La madre de un estudiante de 17 años cuestionó al sistema educativo y aseguró que su hijo fue rechazado por colegios y luego expulsado tras la revisión del Ministerio: “la solución es cruel e inhumana”.
El caso de Simón, un estudiante cordobés de 17 años, abrió una fuerte controversia entre una institución educativa de pedagogía Montessori y el sistema oficial. Su madre, Gabriela Marassa, expuso en una entrevista en Alassia es Noticia las dificultades que atravesó su hijo para sostener su trayectoria escolar dentro del sistema formal.
Según relató, el problema se activó cuando intentó cambiarlo de colegio y validar su recorrido académico. “Nos empezamos a anotar en distintos colegios y sistemáticamente venía el rechazo”, contó.
Marassa explicó que el alumno cursó en una escuela Montessori que no tiene reconocimiento directo del Ministerio de Educación, pero que realizaba evaluaciones mediante distintas instancias externas. El conflicto surgió cuando esas certificaciones fueron objetadas. “Ahí ven que él rinde a través de un colegio de Estados Unidos, eso no es válido”, afirmó sobre la revisión oficial.
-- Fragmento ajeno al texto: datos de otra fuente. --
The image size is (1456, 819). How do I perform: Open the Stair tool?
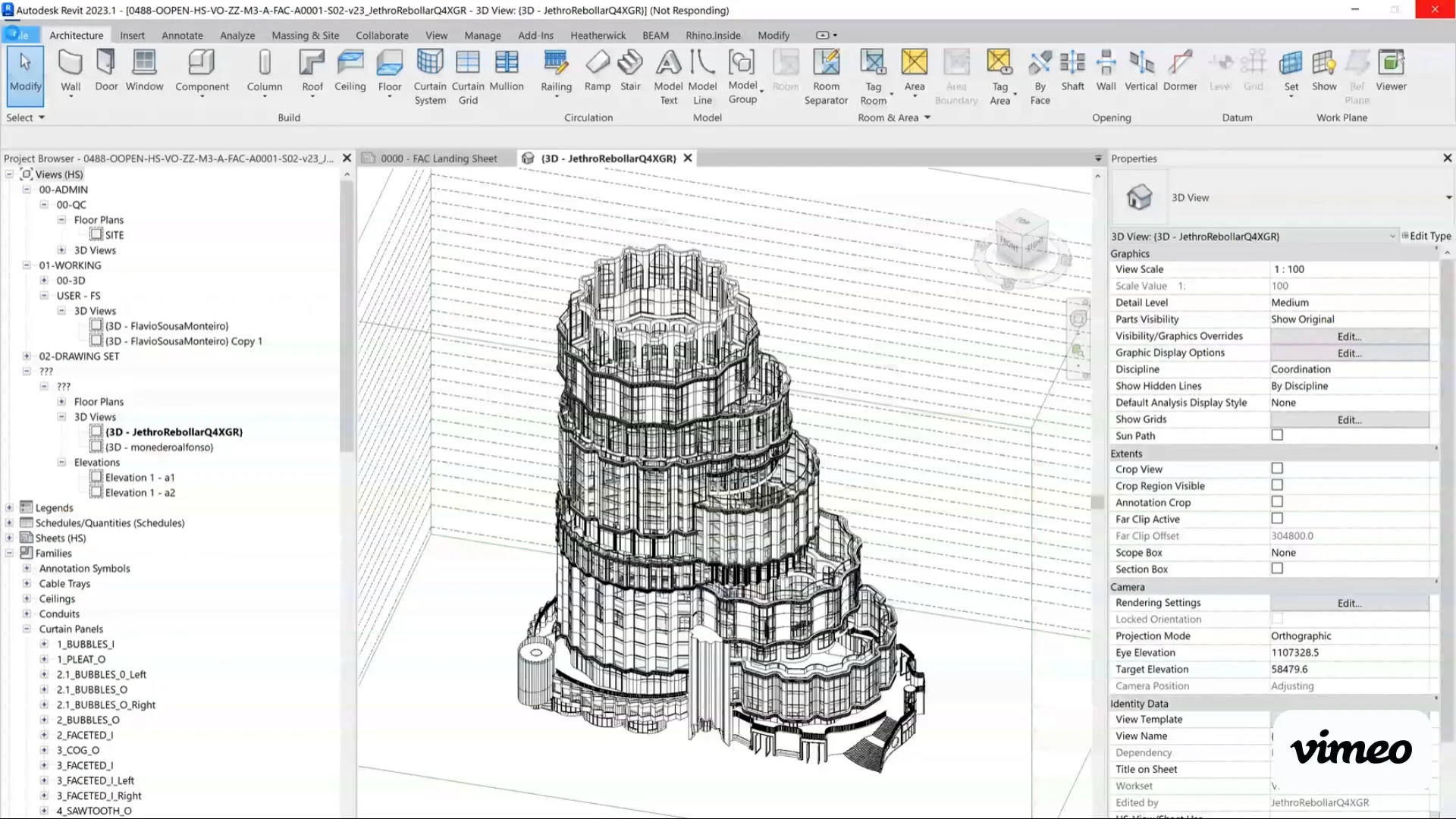tap(630, 72)
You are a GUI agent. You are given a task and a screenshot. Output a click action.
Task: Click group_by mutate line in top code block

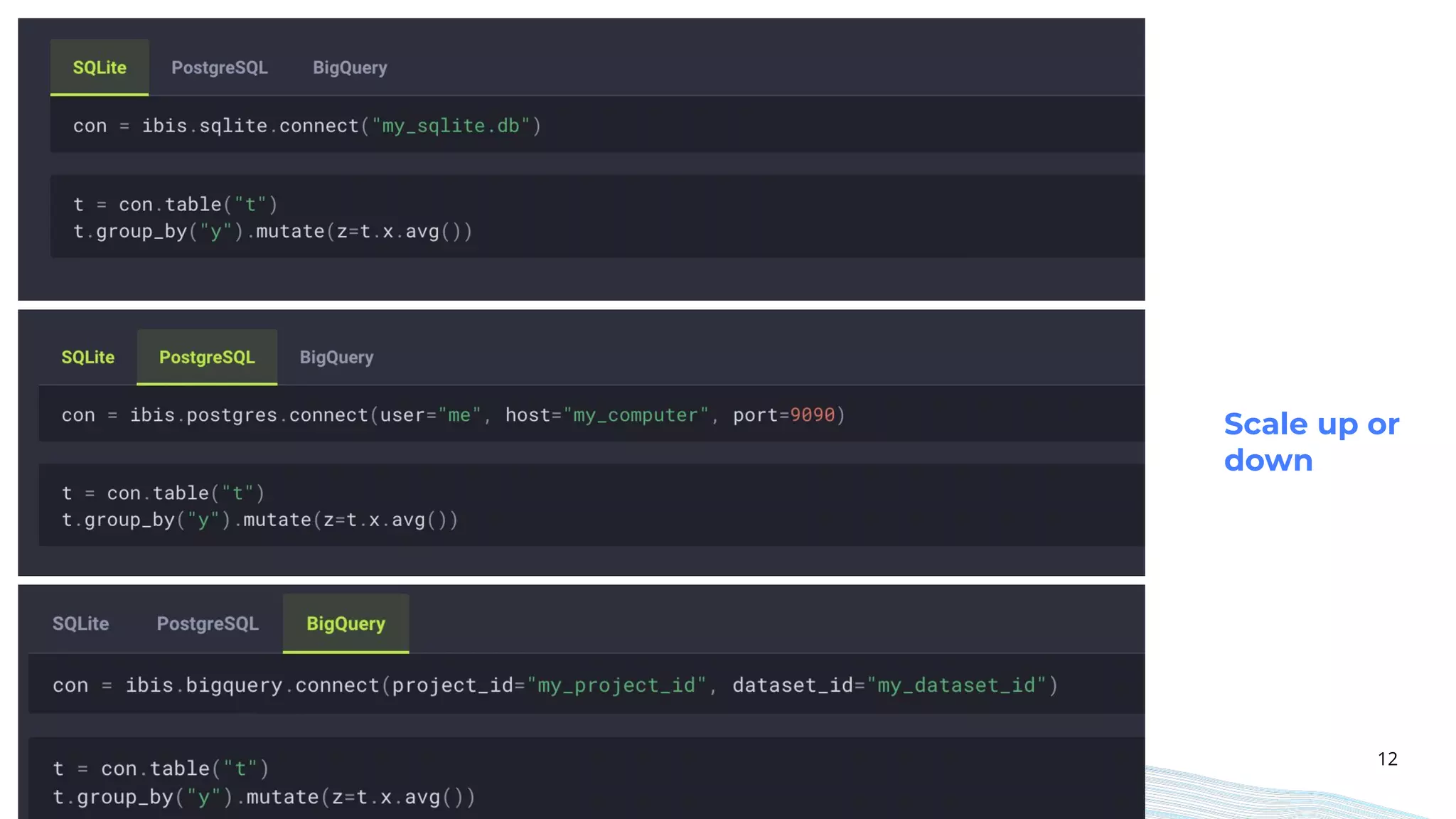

El joven logró ingresar a una escuela pública, pero —según la denuncia— fue luego desvinculado tras la intervención del Ministerio. “Al mes y medio me llaman y me hacen firmar un acta que Simón quedaba expulsado del colegio”, relató la madre.
El punto más crítico, según su testimonio, llegó con la propuesta de regularización académica. “La solución es cruel e inhumana”, sostuvo, al describir que su hijo debería rendir en pocos días varios años de contenidos para poder normalizar su situación.
Marassa también defendió el desempeño del estudiante dentro del sistema escolar. “En cinco años de secundario jamás tuvo una amonestación… es una criatura absolutamente común”, señaló.
El caso quedó instalado como un conflicto entre modelos educativos alternativos y la validación oficial de títulos, con una familia que asegura haber quedado atrapada entre ambas estructuras.